Washington lawmakers are watching the Financial Transaction Tax (FTT) debate in Europe as Democrat party leaders have made enacting this kind of tax a central part of their economic proposals for 2015. The effects of this debate could reach across international money markets into the pockets of common American taxpayers.
A FTT is a monetary transactions tax usually associated with the financial sector as compared to consumption taxes that consumers pay on products and services. Democrat Congressman Keith Ellison of Minnesota has introduced an even more specific “Inclusive Prosperity Act” which would tax the sale of stocks, bonds and derivatives. It is part of the on-going party theme of supporting “Main Street over Wall Street.” He claims the tax would reduce market speculation, discourage high-volume and high-speed trading, and slow down the proliferation of complex derivatives.

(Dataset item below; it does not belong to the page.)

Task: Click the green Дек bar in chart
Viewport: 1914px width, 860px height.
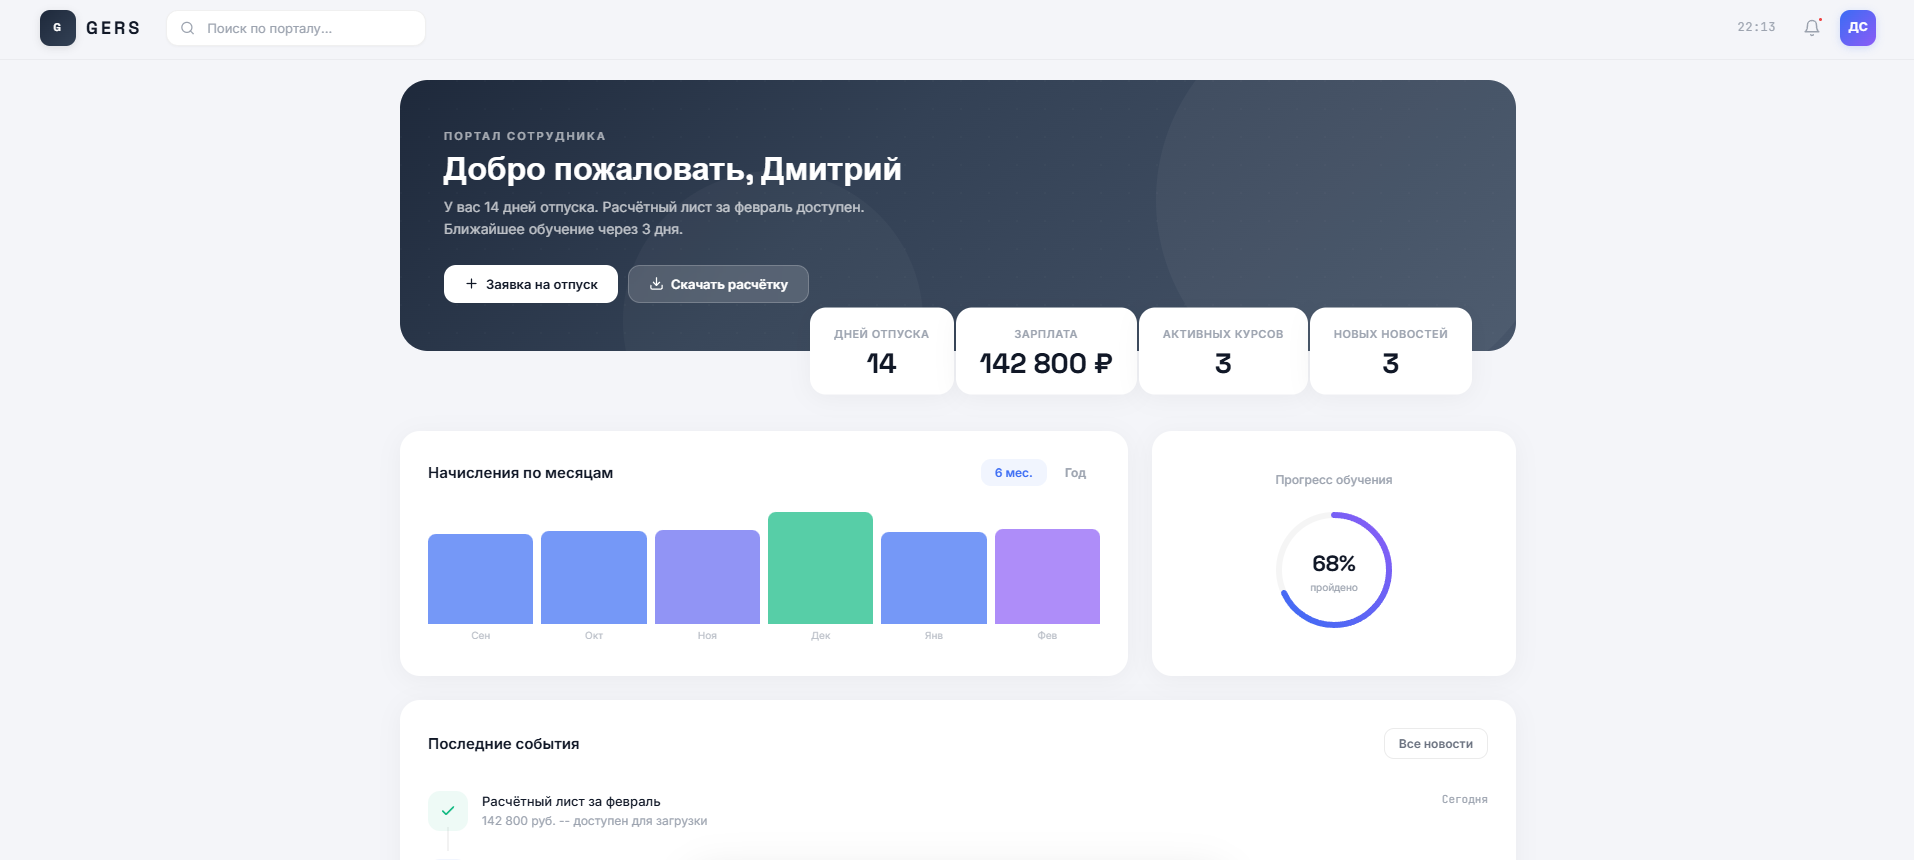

Republican FTT opponents argue these kinds of taxes would do little to harm Wall Street, even admitting they would raise badly needed revenue, but disagree about where the money would come from. They claim FTTs would put financial stress on working Americans by increasing the costs of having individual, family and employee retirement accounts. This would occur at a time when retirement plans operated by corporations are disappearing and Americans are already struggling with costs, both in time and money, associated with managing their own IRAs. They say the new taxes would make it more difficult for common people to save and invest.
Financial transaction taxes in general are usually proposed at very small percentage rates, but they could affect all transactions, of which there may be dozens (or even hundreds depending upon the size and scope) per account every day. Proponents believe the taxes would raise billions of dollars in new revenues. While experts predict the debate will not lead to a specific action this year, the issue will remain on the burner ready to heat up in time for the 2016 Presidential race.

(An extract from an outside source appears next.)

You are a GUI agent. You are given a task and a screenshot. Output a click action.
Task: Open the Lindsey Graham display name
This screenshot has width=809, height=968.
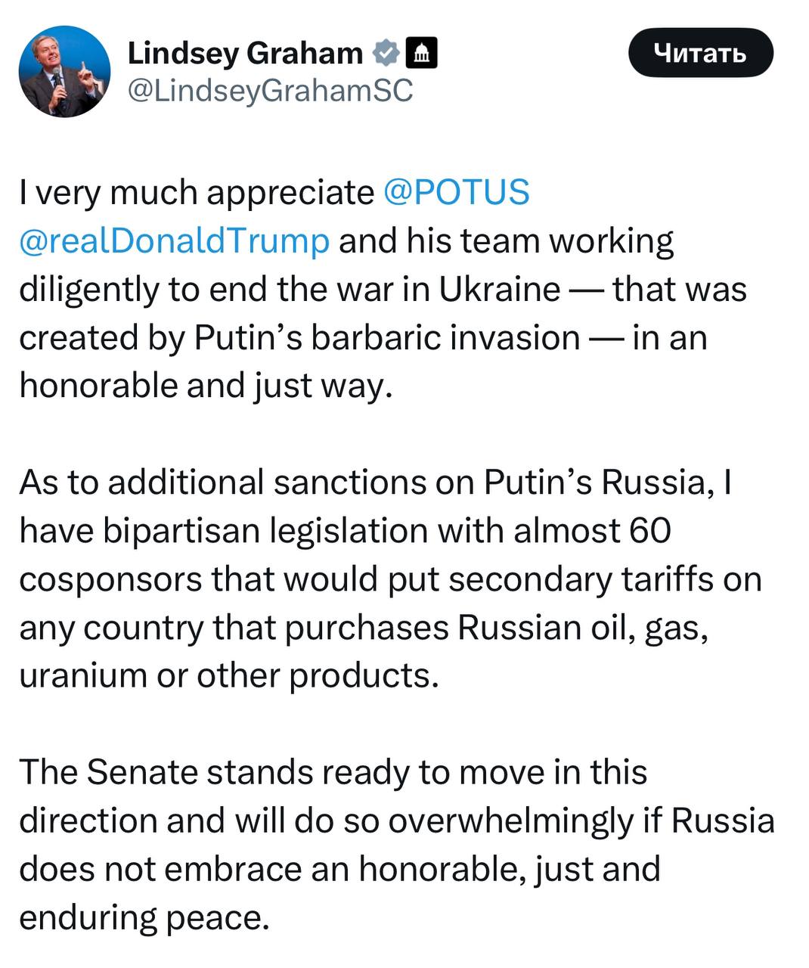pos(245,53)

Worldwide, there are several types of financial transaction taxes being implemented by various organizations and regions. Some are domestic meaning they are imposed only within one nation or financial region. Others are multinational, and affect transactions made between countries. Nearly 50 nations have some form of FTT today.

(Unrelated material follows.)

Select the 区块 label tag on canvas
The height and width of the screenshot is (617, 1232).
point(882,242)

EU finance ministers have been fiercely debating the scope of the tax pushing for a wide tax base with low tax rates. They have made a public commitment to start a EU FTT on January 1, 2016 with what’s called an “extra-territorial” reach across markets and nations. Yet, the last meeting of the 28 Member States in February ended with little progress on key issues and they are not set to negotiate again until May. Still to be worked out; who will collect the tax, the penalty for non-payment and who will be responsible for paying the penalty.